(Material for this task Opens)
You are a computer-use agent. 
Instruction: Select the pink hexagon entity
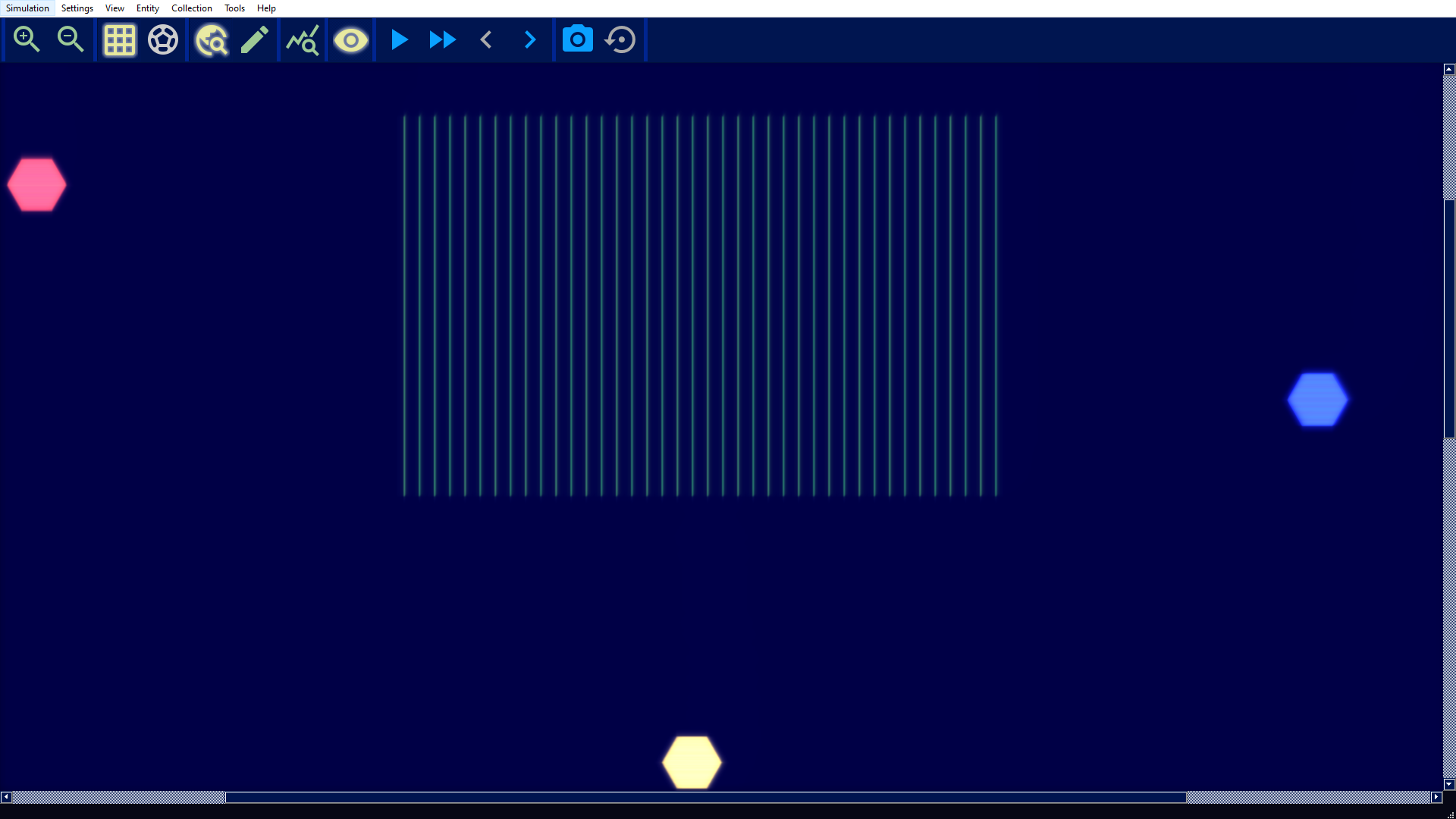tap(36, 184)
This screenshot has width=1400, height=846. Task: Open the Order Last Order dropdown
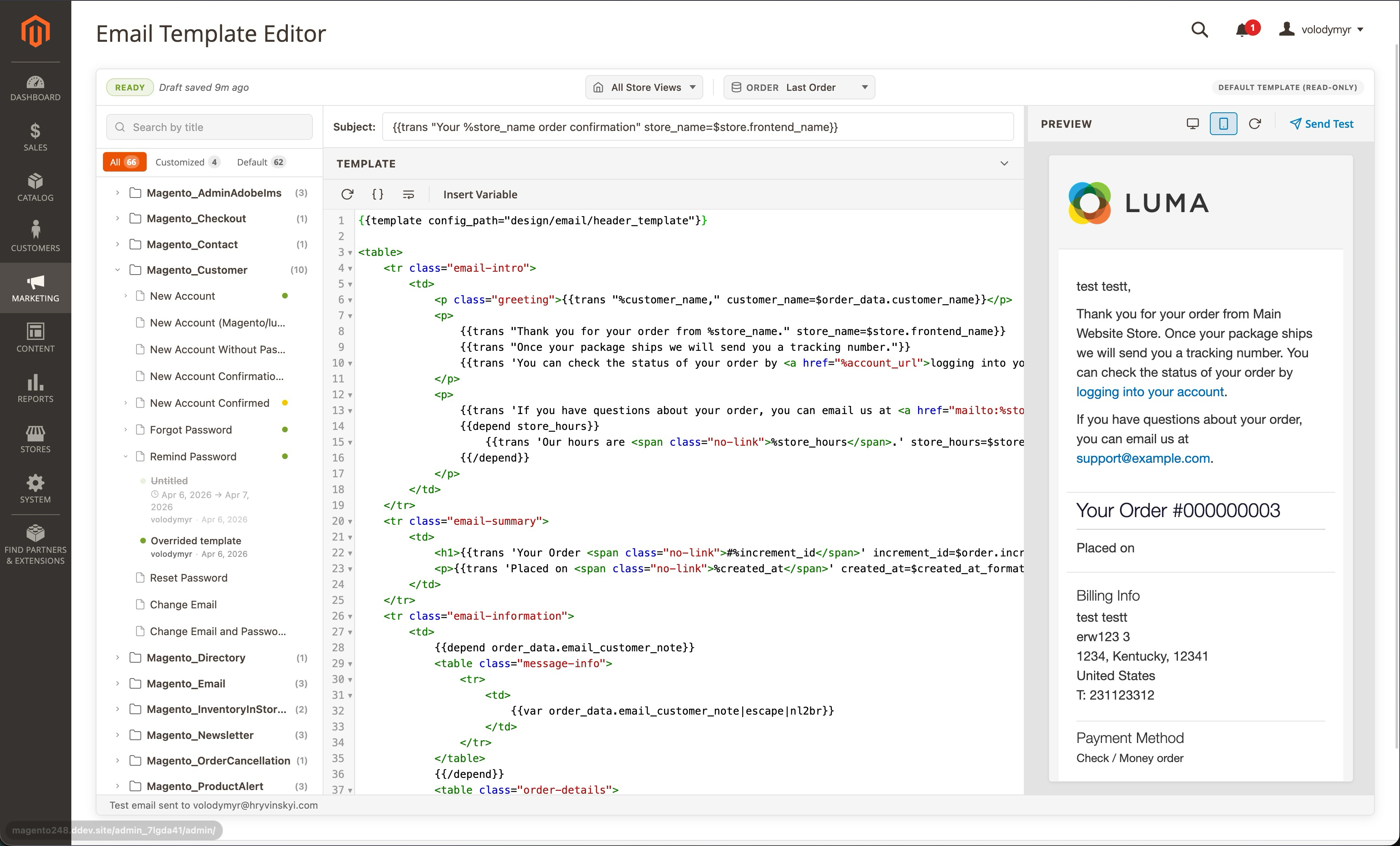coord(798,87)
(Material for this task Closes)
What to work on
An exact repeat of all the data is required, pictures excluded.

Response to the exercise
You are a computer-use agent. 
Instruction: Select the pink hexagon entity
tap(36, 184)
This screenshot has width=1400, height=846. Task: Open the Order Last Order dropdown
coord(798,87)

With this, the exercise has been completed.